Mi vergüenza aumentó cuando Matthew abrió la puerta de mi habitación y entró rápidamente delante de mí antes de que pudiera informarle que no íbamos a encontrar nada de valor en mi cama deshecha o en la ropa tirada sobre la alfombra. Se dio cuenta de inmediato de que la habitación era mía y dio un paso atrás con timidez; golpeó con la espalda el marco de las reglas de Peter y lo tiró sobre el tocador.
—Perdón. —Se estremeció Matthew. Me encogí de hombros y traté de apartarlo de ahí, pero él alzó el marco por el borde y lo volteó para averiguar el daño.
—No tienes que —empecé, pero después me detuve cuando me di cuenta de que había leído el texto de inmediato y había fruncido los labios reflexivamente—. Solo son lineamientos —murmuré.
—Entonces no tienes permitido tocar nada.
—Es de cuando era niña.
—Has vivido toda tu vida sin tomar a alguien de la mano o recibir un abrazo. Sin cortar flores u hojas de los árboles. Sin acariciar a un perro o…
—Tengo un perro —lo interrumpí—. Tengo a Marlowe. Lo puedo acariciar a él.
—De cualquier manera —continuó Matthew—. No puedo imaginar siquiera cómo ha de ser que nunca te hayan abrazado. Tener que estar siempre atenta. Tienes una capacidad de contención maravillosa. Un control espectacular. Es de verdad impresionante. —Me miró, pero, aunque sus palabras expresaban admiración, sus ojos mostraban lástima.
—¿Podemos dejar de hablar de eso? Necesitamos concentrarnos en Peter. —Sabía que estaba siendo grosera, pero no estaba segura de cómo corregirlo. Tragué saliva—. Hay que regresar al estudio. A lo mejor ahí hay algo más. Probablemente no haya dejado una nota, pero podríamos encontrar alguna pista de su paradero. —Suspiré—. O simplemente podría aparecer en la mañana. No es del tipo de gente que piensa en… los detalles. O en cuán preocupada podría estar, aunque no lo esté. —Había dicho lo último con tanta furia que la fuerza de mis dientes había hecho sangrar mi labio y sentí el sabor rojo que ahora me coloreaba las encías.

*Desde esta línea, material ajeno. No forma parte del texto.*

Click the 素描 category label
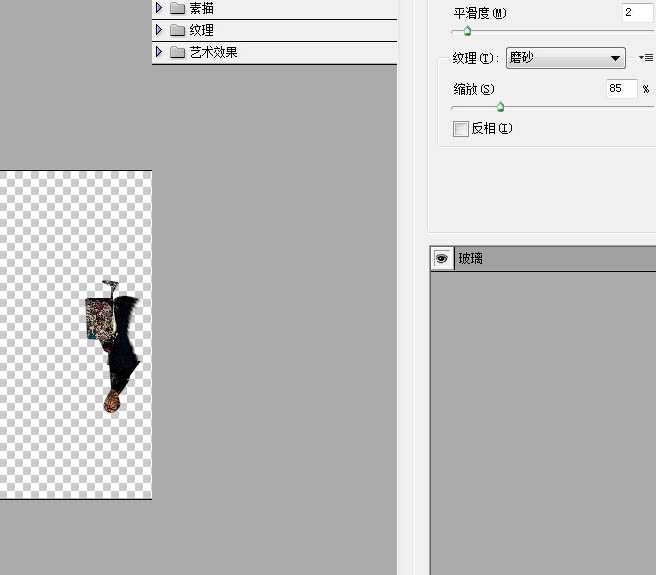This screenshot has height=575, width=656. tap(202, 9)
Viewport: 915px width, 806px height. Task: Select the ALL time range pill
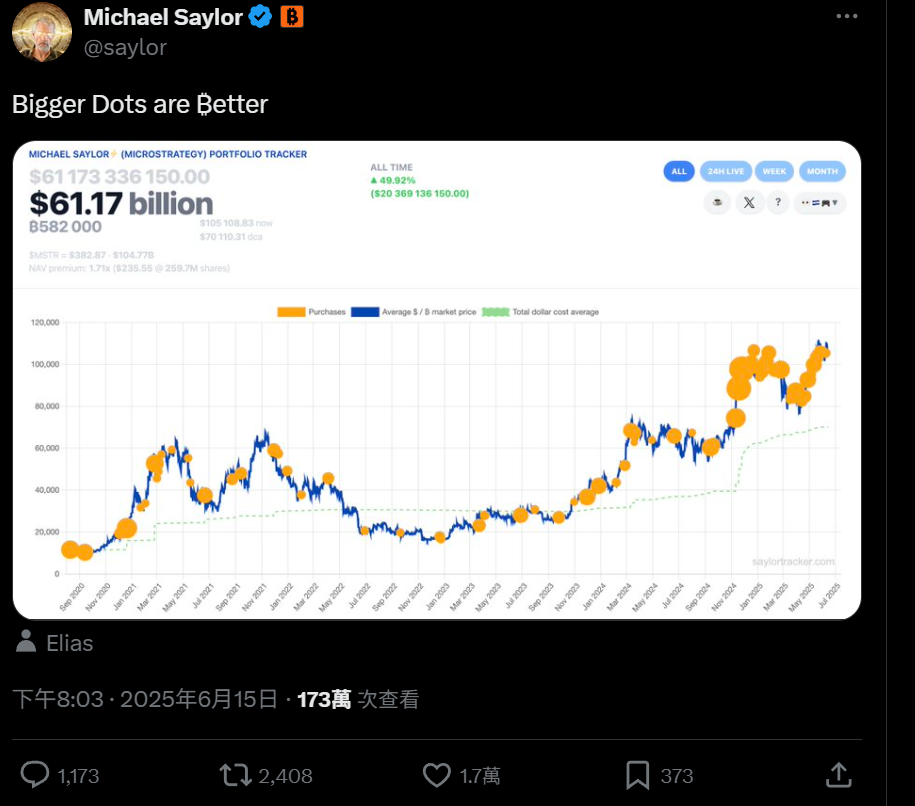click(679, 171)
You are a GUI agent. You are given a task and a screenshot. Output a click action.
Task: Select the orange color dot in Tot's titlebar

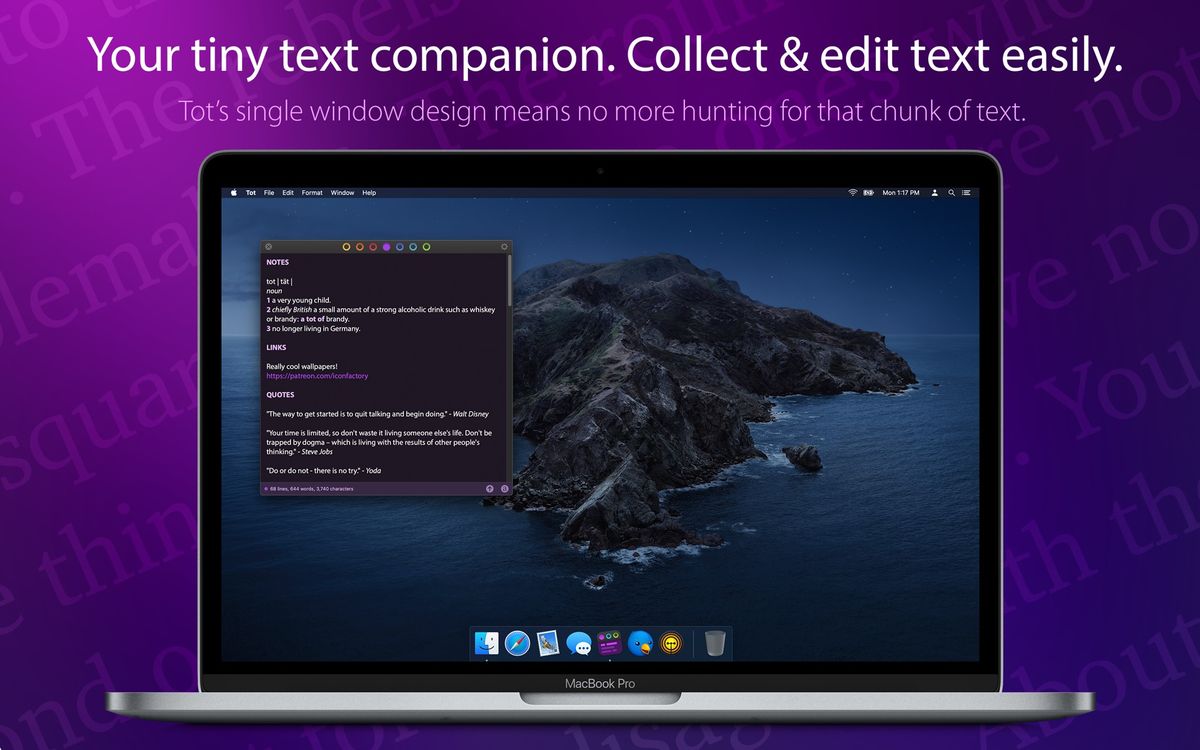pyautogui.click(x=360, y=246)
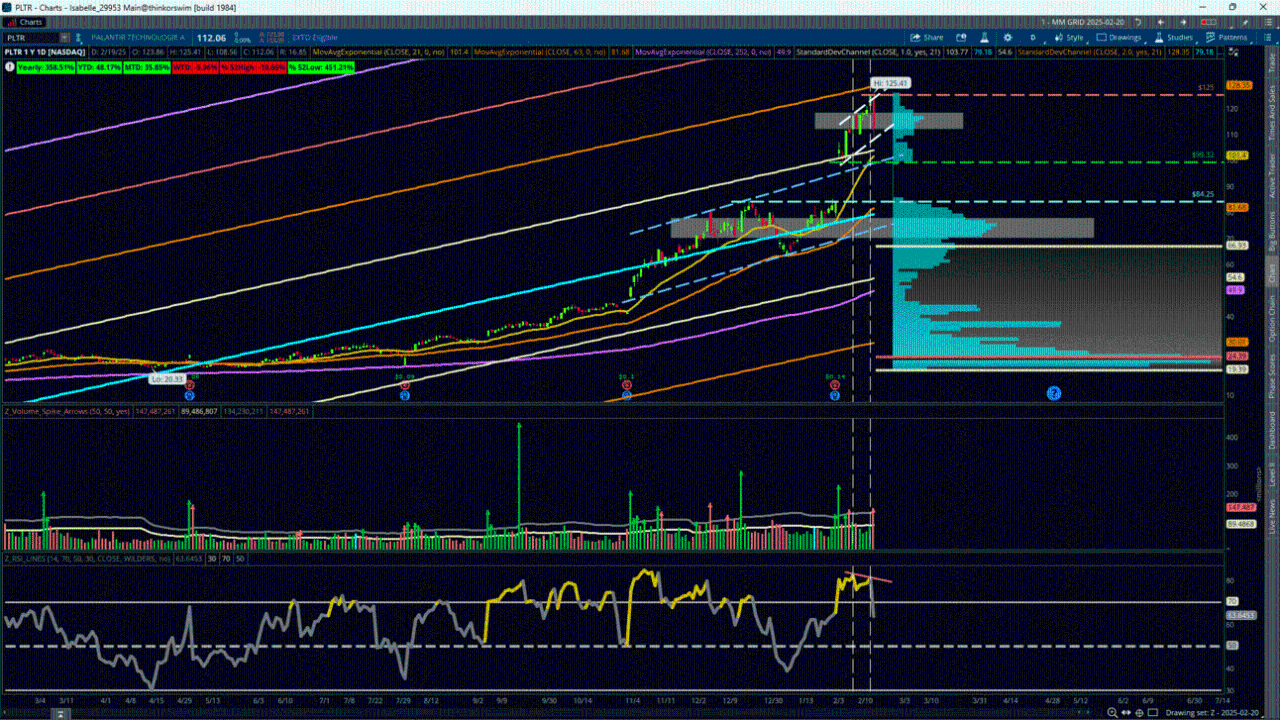The image size is (1280, 720).
Task: Expand the Style dropdown
Action: (1069, 37)
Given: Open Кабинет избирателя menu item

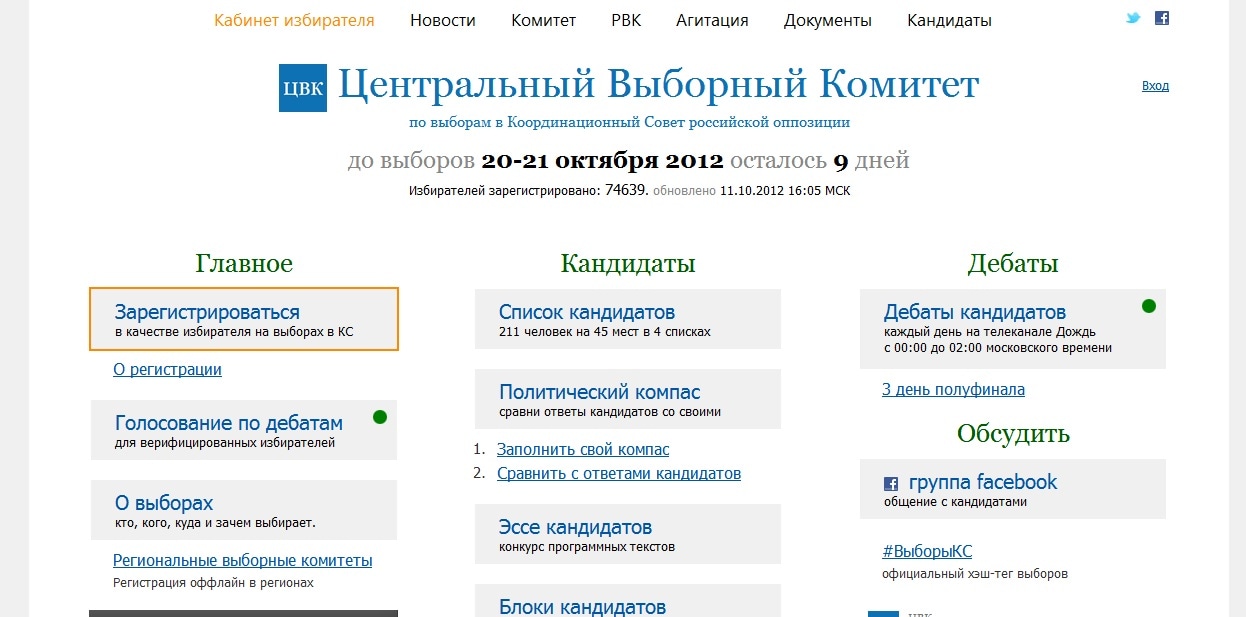Looking at the screenshot, I should (x=294, y=20).
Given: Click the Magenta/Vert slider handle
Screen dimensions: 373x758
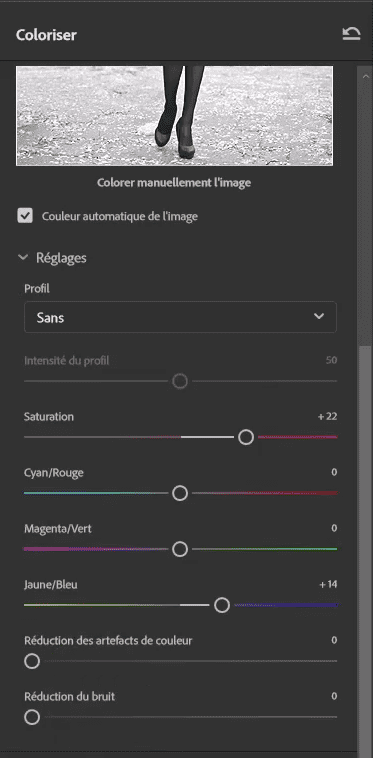Looking at the screenshot, I should 180,550.
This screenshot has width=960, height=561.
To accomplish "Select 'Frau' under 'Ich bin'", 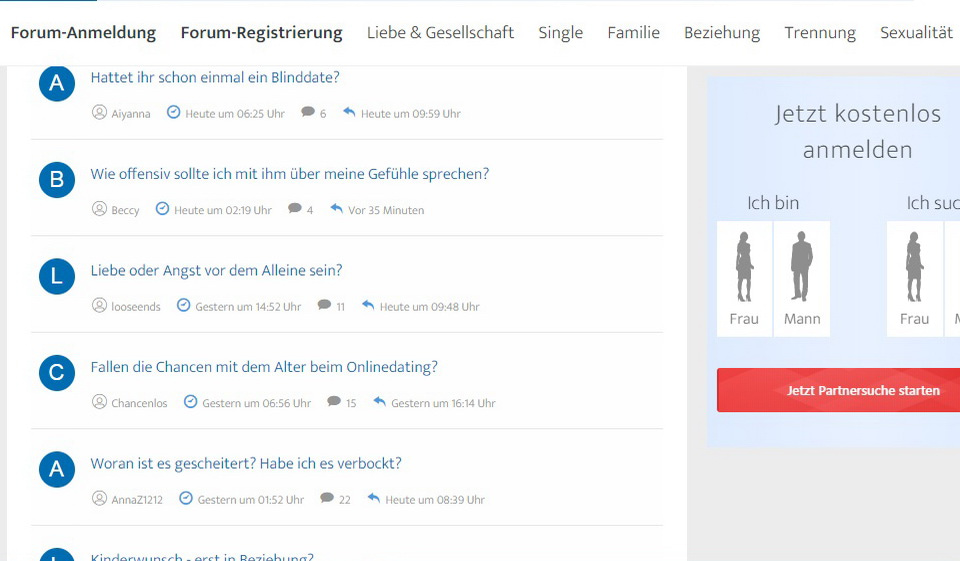I will (x=744, y=278).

—Ah —dijo Matthew. Bostezó. Era muy tarde y me acordé de que lo había despertado. Sabía que tenía que decirle que se marchara y agradecerle su ayuda, sugerir que era mejor que regresara a la cabaña, pero no podía convencerme de hacerlo. Evité su mirada, me mordisqueé una uña y sentí la queratina que chocaba contra mis dientes inferiores.
—Podría quedarme aquí a pasar la noche —dijo Matthew cautelosamente, no del todo capaz de enmascarar la siguiente mentira blanca—; sería más fácil que manejar de regreso. Es muy tarde. Y podemos buscar mejor en la oficina de tu padre por la mañana, cuando estemos frescos. Puedo dormir en la habitación morada de arriba.
—Es violeta —lo corregí automáticamente y después cerré los ojos y asentí, con miedo a expresar la profundidad de mi gratitud.
—En la habitación violeta, entonces. —Matthew avanzó hacia la puerta—. Tú también trata de dormir. En la mañana vamos a encontrar la manera de localizar a tu padre.
El estómago se me fue a los pies mientras lo observaba marcharse, la manera como arrastraba los pies, el mechón de cabello rubio detrás de su cabeza. No pensé en mostrarle el baño, en buscarle toallas limpias, en realizar cualquiera de las tareas que sabía por los libros de etiqueta que debía hacer una buena anfitriona. Me sentía satisfecha de que Matthew se quedara conmigo, pero insegura en cuanto a lo que habría hecho sin su generosidad. De cualquier manera, me sentía ansiosa. Sus preguntas eran razonables, difícilmente irrespetuosas y, sin embargo, había algo en ellas que me desconcertaba. Con todo lo que había ocurrido durante los últimos días, con toda la extrañeza que había encontrado desde la muerte de la señora Blott, Matthew era claramente el menor de mis problemas. Pero a mi cuerpo le parecía lo más desconcertante.